HANG TIME HEADQUARTERS — The numbers alone say it all.
Since that wild and emotional Dec. 2 Heat-Cavaliers game at Quicken Loans Arena, the Cavs have gone 7-48 while the Heat have gone 41-14.
It was unclear at the time which team would use that night as a springboard and which team would not recover from the moment. We know now, of course. And that’s what takes some of the pop out of tonight’s game, which marks the second time LeBron James will head home to Northeast Ohio (yes, we know he’s from Akron and not Cleveland, but spare us the geography lesson).
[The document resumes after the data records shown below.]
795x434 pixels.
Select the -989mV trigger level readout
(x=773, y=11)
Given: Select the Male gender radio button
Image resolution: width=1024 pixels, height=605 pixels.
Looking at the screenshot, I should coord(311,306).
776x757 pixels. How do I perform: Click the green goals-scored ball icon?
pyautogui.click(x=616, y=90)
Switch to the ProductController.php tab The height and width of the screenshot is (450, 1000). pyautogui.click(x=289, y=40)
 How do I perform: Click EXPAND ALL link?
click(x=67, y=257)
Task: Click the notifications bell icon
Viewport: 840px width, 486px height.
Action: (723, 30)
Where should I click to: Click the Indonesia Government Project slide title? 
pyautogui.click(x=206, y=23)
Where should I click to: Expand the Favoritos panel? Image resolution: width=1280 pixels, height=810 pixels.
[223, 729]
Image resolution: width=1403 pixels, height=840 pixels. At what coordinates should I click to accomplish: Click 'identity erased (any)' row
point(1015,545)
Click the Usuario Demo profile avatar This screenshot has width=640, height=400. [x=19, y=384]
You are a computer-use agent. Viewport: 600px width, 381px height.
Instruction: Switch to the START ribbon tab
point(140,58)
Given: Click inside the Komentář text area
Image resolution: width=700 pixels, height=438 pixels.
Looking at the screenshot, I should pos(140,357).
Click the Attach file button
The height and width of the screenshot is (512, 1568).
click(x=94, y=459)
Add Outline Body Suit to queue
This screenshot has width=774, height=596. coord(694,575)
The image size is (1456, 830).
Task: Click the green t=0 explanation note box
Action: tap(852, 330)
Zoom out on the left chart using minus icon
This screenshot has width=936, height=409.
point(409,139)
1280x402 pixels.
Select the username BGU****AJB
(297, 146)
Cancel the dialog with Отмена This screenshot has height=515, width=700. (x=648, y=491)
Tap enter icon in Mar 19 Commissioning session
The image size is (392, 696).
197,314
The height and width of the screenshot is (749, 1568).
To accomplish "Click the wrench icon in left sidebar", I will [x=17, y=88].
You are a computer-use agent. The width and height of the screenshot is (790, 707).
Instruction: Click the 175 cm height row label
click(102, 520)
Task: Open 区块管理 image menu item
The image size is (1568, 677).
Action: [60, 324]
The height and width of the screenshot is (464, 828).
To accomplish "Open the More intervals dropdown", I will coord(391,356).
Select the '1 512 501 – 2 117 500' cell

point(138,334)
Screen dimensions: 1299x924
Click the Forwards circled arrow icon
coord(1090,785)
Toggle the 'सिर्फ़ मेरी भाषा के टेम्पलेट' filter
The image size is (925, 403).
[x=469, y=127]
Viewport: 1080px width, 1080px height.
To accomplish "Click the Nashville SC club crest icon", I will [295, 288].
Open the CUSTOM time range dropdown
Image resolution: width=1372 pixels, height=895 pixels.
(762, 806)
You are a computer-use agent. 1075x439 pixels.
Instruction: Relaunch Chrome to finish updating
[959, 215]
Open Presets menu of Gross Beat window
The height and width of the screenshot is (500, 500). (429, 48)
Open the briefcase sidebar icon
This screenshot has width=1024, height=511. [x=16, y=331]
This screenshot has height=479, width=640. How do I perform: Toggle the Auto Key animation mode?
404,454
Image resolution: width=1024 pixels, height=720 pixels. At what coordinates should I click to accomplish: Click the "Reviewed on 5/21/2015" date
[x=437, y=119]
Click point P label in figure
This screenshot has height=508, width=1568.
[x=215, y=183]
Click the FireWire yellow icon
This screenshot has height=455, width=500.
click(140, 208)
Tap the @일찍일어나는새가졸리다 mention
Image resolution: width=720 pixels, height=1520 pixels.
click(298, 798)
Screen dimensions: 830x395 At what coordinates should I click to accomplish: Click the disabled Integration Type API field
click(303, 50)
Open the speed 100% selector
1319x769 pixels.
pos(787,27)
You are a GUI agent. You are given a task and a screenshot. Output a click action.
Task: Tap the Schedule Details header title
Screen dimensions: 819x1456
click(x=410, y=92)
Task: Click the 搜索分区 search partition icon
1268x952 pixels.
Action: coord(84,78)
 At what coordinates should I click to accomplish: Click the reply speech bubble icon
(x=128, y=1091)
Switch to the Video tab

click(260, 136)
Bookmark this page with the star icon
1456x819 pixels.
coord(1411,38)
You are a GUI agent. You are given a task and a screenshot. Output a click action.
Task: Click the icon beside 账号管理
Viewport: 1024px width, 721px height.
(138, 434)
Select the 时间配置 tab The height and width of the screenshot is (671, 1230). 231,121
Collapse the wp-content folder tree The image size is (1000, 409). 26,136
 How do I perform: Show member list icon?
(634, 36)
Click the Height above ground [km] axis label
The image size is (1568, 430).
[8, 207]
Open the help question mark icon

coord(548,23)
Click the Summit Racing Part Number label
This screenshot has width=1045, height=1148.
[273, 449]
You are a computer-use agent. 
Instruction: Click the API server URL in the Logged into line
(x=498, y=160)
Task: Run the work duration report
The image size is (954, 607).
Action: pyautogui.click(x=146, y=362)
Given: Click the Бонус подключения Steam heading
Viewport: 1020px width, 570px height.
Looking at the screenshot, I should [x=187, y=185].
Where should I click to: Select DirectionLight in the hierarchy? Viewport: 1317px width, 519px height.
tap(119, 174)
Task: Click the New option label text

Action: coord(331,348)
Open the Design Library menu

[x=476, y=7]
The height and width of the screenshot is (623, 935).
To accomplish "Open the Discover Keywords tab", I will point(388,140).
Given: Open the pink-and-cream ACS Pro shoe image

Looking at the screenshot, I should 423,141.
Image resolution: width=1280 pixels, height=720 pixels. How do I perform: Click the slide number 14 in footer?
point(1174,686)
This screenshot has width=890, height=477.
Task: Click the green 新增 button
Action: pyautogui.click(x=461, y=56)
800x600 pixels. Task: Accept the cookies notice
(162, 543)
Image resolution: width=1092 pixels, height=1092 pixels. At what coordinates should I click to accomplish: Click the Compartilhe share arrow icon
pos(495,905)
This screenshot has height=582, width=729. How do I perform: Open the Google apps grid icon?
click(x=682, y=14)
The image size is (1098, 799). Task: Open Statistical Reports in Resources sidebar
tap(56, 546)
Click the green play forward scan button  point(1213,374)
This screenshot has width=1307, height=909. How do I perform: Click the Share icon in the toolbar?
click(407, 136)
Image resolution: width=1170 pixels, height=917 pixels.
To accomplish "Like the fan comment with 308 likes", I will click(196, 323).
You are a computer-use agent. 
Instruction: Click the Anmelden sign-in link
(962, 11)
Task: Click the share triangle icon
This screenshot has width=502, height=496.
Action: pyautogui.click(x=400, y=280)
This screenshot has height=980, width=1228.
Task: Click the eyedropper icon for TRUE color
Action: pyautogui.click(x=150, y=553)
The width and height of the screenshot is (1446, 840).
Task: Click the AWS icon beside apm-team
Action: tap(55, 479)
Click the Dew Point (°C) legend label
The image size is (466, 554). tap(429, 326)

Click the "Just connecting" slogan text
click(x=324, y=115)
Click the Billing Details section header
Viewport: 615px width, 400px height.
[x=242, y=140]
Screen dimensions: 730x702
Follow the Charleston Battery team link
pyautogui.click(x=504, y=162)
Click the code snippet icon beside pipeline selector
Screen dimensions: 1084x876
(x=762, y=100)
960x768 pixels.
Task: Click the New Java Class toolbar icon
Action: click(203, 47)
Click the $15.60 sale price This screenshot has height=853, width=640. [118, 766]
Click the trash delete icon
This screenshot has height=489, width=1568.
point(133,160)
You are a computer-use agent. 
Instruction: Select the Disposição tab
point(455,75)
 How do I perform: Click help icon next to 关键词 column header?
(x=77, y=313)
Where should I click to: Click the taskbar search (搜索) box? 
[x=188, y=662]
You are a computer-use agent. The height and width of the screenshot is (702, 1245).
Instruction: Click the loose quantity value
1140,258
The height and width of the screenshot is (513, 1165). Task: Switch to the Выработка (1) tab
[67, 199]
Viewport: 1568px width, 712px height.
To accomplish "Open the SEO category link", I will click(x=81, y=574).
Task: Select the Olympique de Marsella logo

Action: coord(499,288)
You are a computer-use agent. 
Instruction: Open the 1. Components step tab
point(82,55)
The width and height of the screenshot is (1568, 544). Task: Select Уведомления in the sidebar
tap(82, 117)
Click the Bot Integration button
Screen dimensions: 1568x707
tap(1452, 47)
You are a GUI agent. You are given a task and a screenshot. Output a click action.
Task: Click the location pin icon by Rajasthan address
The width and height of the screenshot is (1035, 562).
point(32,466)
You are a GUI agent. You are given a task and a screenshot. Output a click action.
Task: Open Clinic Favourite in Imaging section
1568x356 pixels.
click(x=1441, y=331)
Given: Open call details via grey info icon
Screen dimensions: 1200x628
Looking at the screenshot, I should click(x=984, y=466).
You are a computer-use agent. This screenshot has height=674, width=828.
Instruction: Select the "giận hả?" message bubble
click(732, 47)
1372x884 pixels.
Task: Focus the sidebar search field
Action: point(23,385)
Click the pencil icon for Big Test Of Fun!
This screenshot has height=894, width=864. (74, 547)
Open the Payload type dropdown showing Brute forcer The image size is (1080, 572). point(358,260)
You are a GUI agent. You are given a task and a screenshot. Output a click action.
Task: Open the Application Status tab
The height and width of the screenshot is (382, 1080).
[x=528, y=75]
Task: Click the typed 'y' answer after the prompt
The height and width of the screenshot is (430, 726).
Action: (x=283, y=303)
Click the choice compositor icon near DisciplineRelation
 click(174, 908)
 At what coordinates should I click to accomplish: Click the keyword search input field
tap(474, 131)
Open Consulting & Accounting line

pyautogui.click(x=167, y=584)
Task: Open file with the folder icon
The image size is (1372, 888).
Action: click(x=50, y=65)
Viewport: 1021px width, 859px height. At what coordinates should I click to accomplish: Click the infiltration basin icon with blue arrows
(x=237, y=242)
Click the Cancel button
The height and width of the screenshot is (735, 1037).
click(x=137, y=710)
“Can’t get no worse than it was December 2nd,” James told reporters before he and the Heat arrived in Cleveland Monday evening. “I know that for a fact.”
On that we can all agree.
One other thing that is certain, the in-game banter between James and his old teammates will not take place again, at least not in the same manner.
“If he comes down to the bench and wants to chat, that ain’t going to happen,” said Cavaliers guard Boobie Gibson. “We can rule that out.”
Fine, there won’t be any chest bumping or warm embraces to worry about. With only three players on the Cavs’ active roster — Gibson, Anthony Parker and J.J. Hickson — that actually played with James when he was in Cleveland, that hypothetical love-fest wouldn’t have lasted long anyway.
But at least we won’t have to see this trip marked by the nastiness that swallowed up the first meeting, a game in which James and the Heat fed off the venom of the atmosphere on their way to embarrassing an undermanned Cavaliers team.
Of all involved, Cavs coach Byron Scott seemed to manage his emotions as well as anyone back in December and since, in regards to James. (He obviously realized then as he does now, that the Cavaliers have more important things to worry about that the travel plans of James and his Heat teammates.) And his perspective on the return trip is just as refreshing. More from the Plain Dealer:
“I wasn’t here with most of these guys who played with him,” Scott said Monday. “Then you’ve got a bunch of guys who haven’t played with him, so I have no idea how they feel about him or what their response is to him coming back here.”
After enduring a dismal slide that included a record-setting 26-game losing streak this season, there is much less focus on whether toppling James and the Heat could salvage this season for the Cavaliers.
“We’d be what — 15 and something?” Gibson shrugged. “What would salvage the season is to finish strong, playing the way we know we can and showing fans the potential we have coming into next season.”
The Cavaliers’ focus for so long — since that loss to the Heat on Dec. 2, in fact — has been on their inadequacies rather than James’ defection to Miami. When Scott first accepted the head coaching position in Cleveland — just before James left — he heard about the former Cavalier nearly every day whenever he went somewhere. Now?
“I can’t remember the last time somebody said something about LeBron to me,” Scott said.
Once every six months is probably more than enough coach!